Once when I was in second grade, I told my sister I hated her. We shared a bedroom and I’m pretty sure she crossed the physical line I had laid down to divide our room. She cried of course and I was grounded. The words “I hate you” had been building into some monster inside me for some time. I thought it would feel great to spit them out at her, but the moment they flew from my mouth I felt terrible. I only felt worse as I watched her cheeks swell pink and wet with tears and her big brown eyes turn the saddest red I could have possibly imagined. I apologized, she accepted and shortly there after we probably played with dolls or went running around our backyard trying to catch butterflies like all was cheery and normal. I said sorry and she forgave me instantly. It was as if that five letter word had the strength to delete moments in history. It was powerful and in that second I believed I was equipped with something magical.

Years passed and “sorry” was said more frequently and slowly devalued until it became only five letters, not a word, not a passion, not a truly deep attempt to start anew. We’ve all said sorry a million time, I’m sure if you sat back you’d realize you’ve probably even said it once or twice today. Now “sorry” doesn’t delete the past, doesn’t mend a deep wound, only sprinkles a bit of fairy dust on the disaster at hand – which unless you’re Peter Pan or Tinker Bell, is sadly worthless.

Everything doesn’t get harder as you get older, at least not in my experience. It is a lot easier to reach the top shelf of the cupboard, I don’t need my Mommy to drive me to school and I can stay up as late as I want without my Dad popping it to tell me it’s time for bed. But, it seems apologies have gotten a whole lot harder and forgiveness doesn’t instantly turn into a play date catching butterflies, if forgiveness is ever reached at all.

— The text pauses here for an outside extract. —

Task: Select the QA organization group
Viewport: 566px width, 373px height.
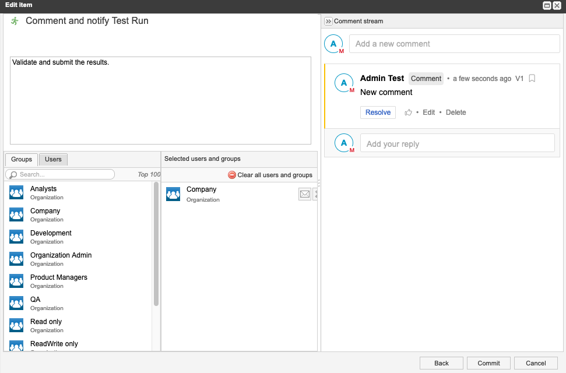Action: [x=36, y=300]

For a while I believed it was easy to hold a grudge, not only because a sorry has to be quite a show to make things seem okay but also because at least for me, it gave me power over the offender. Maybe for a moment I could inflict a bit of pain on them when they saw that I was brick wall when it came to that flimsy apology they were trying to toss at me.

In study performed at Hope College in Holland, Mich., researches came to conclude that the oh so powerful grudge so many of us love to cling onto may be bad for our health. Gasp! They found that when one forgives they tend to end up feeling more positive and less stressed then their cynical counterparts.

And so, I’ve begun a widespread forgiveness campaign and hate to admit that it almost feels great. Unfortunately many people I encounter in my hunt for a grudge free life are appalled by my new forgiveness regimen. I’ve frequently received a “you’re forgiving who! For what! Why? I would hate them forever!” I’m a weakling in their eyes, a push over and a doormat.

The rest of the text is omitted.